Precisamente la última película de Michael Mann se titula Blackhat. En ella, Chris Hemsworth es un hacker convicto al que sacan de prisión para que ayude a desbaratar una red mundial de cibercriminales. Hemsworth –más conocido como Thor– está más cerca del héroe que del antihéroe tecno-romántico que todo hacker es; no logra incorporar el componente específico de inadaptación social del hacker tan bien como, por ejemplo, Noomi Rapace y Rooney Mara en sus respectivas interpretaciones de Lisbeth Salander, la inflamable protagonista de la sagaMillenium, del sueco Stieg Larsson.

En un vano intento de actualización, Duro de Matar 4.0 introdujo a un joven hacker que realzaba a John McClane como héroe de acción de la vieja escuela: cero tecnología y puños. Uno que sabe y otro(s) que ignora(n): con la misma división, y si se amplía el rango de fantasía tecnológica, también pueden considerarse Matrix yGhost in the Shell dentro del grupo de ficciones con hackers, o cuyos argumentos se basan en la lógica informática.

Una clásica: Juegos de guerra. Matthew Broderick lograba ingresar al sistema de una computadora militar; creyendo que era un videojuego, casi detonaba una tercera guerra mundial. La película es de 1983, y rezuma el espíritu de su época: no sólo por la amenaza de la guerra fría, sino también porque, por esas fechas pero en literatura, la figura del hacker y sus potencialidades se agigantaban con el arribo de la corriente cyberpunk a la ciencia ficción.

Fue sobre todo por William Gibson y su novela Neuromante (1985) que el hacker/cracker se coló al centro del imaginario ficcional del mundo. En Neuromante, Case es un computer jockey, un humano con implantes tecnológicos que le permiten conectarse directamente a la computadora y así ver el universo de datos como un paisaje. Fue en esta novela donde Gibson acuñó el término “ciberespacio”; el autor ensancharía este universo ficcional en Conde Cero y Mona Lisa acelerada.

Otro relato gibsoniano, “Johnny mnemónico”, pasó al cine con Keanu Reeves en el papel de un tipo que se alquila como disco duro externo: almacena data digital de la mafia japonesa en un implante cerebral.
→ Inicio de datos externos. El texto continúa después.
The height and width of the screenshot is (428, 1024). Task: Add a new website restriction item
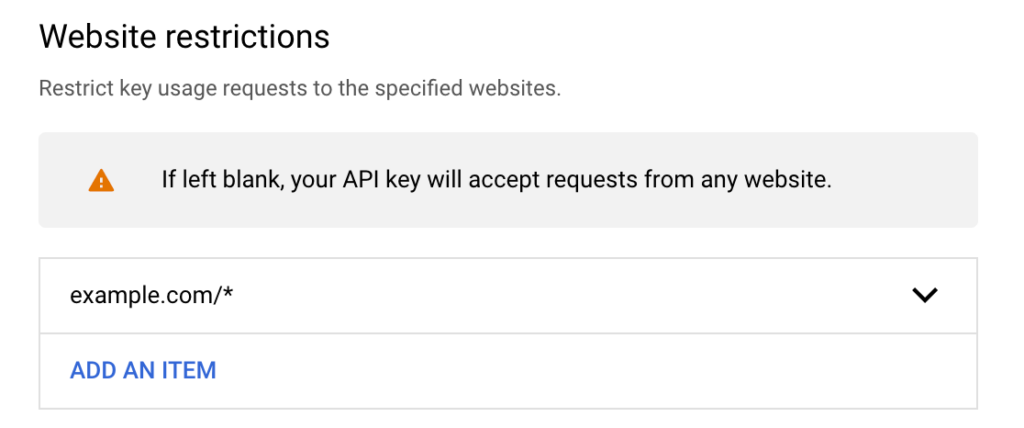(143, 370)
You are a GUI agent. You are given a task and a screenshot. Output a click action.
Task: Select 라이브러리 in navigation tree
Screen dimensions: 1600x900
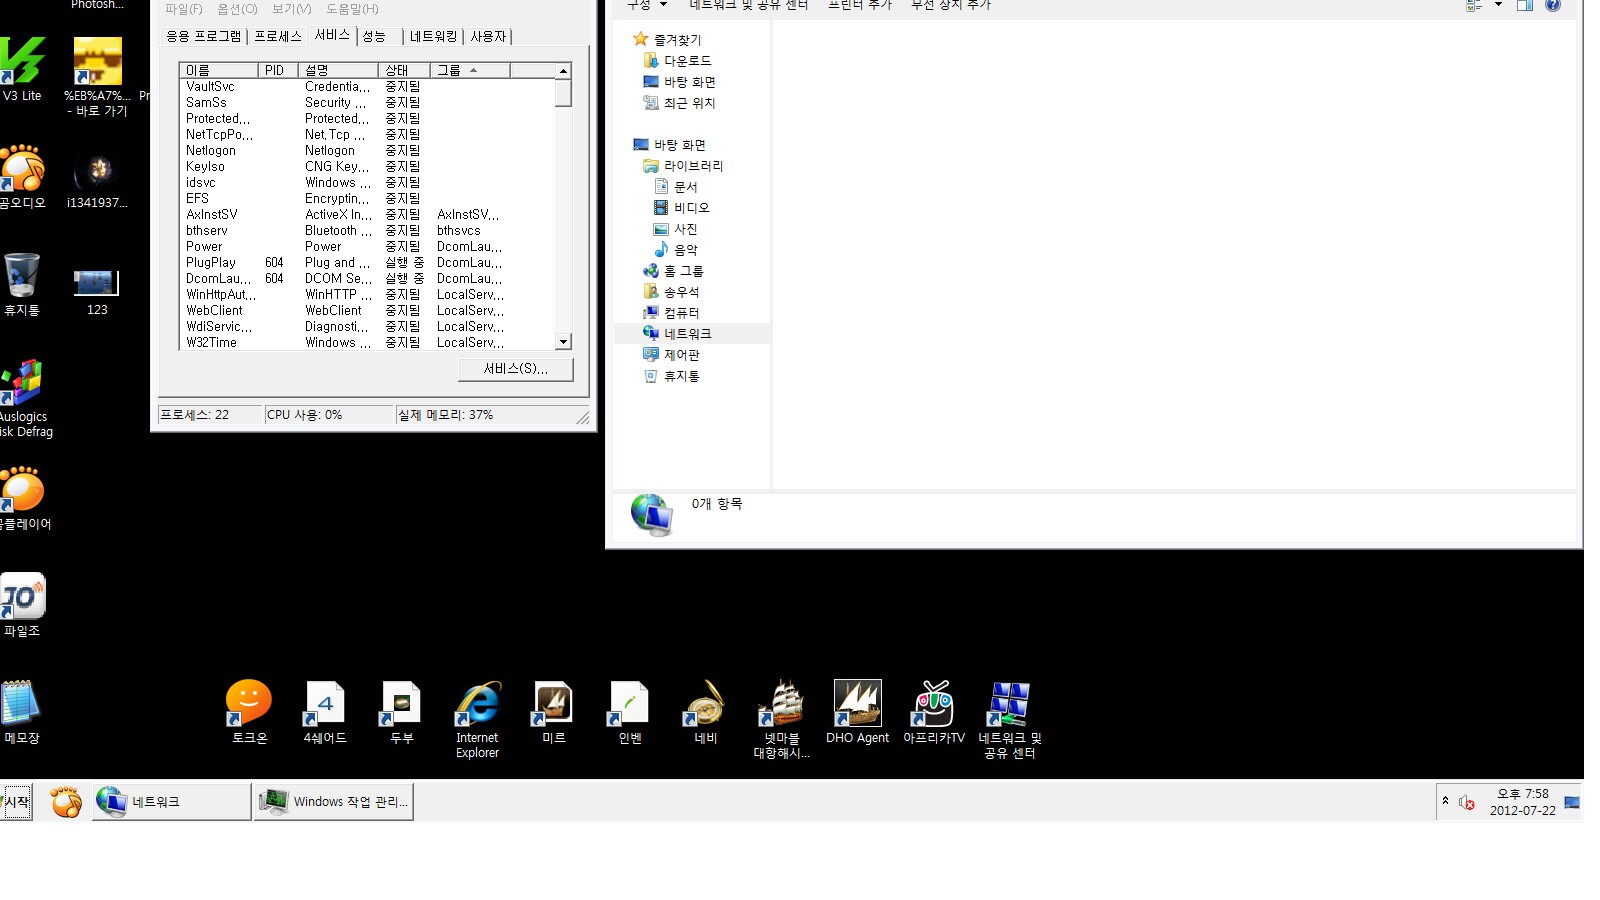click(x=693, y=166)
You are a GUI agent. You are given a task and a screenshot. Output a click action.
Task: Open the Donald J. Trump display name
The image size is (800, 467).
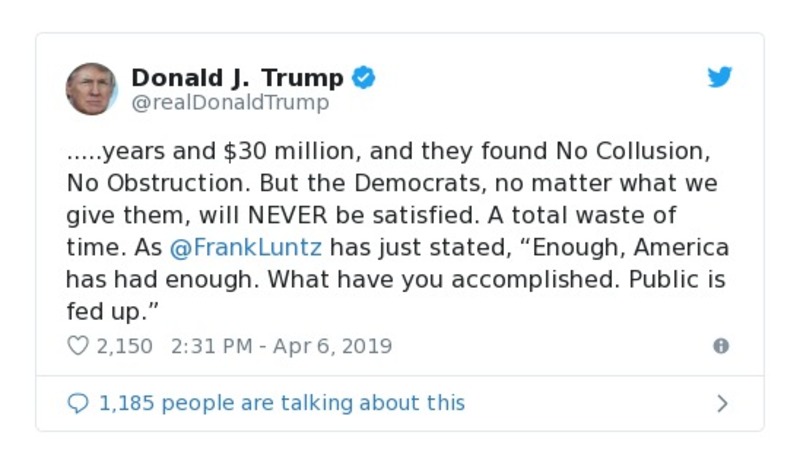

El relato está compilado en Quemando cromo (1986); el cuento que da título a ese libro también tiene por protagonistas a dos hackers: uno representa el software, y el otro –un cyborg–, el hardware.

Datos ajenos

También en 1985, pero en un registro menos tecno –mucho más ligero y fantástico–, Haruki Murakami publicaba El fin del mundo y un despiadado país de las maravillas. Una de las dos líneas argumentales entrelazadas en esta abultada novela tiene por narrador a un informático que, oh casualidad, almacena datos ajenos en su inconsciente. Será víctima de la lucha entre el “Sistema” estatal y los clandestinos “Semióticos”.

Un digno heredero de Gibson es Neal Stephenson. En 1999 publicó una novela de culto para los hackers: Criptonomicón. Menos futurista que de actualidad tecnológica, sus 918 páginas abarcan buena parte de la historia de la criptografía, trenzando dos líneas temporales: una arranca en la Segunda Guerra Mundial, con hechos que hoy se han difundido gracias a El Código Enigma, la película sobre Alan Turing; y la otra, en el presente, cuando unos jóvenes tecno-empresarios intentan crear un gigantesco reservorio de datos y dinero digitales en una isla cercana a las Filipinas.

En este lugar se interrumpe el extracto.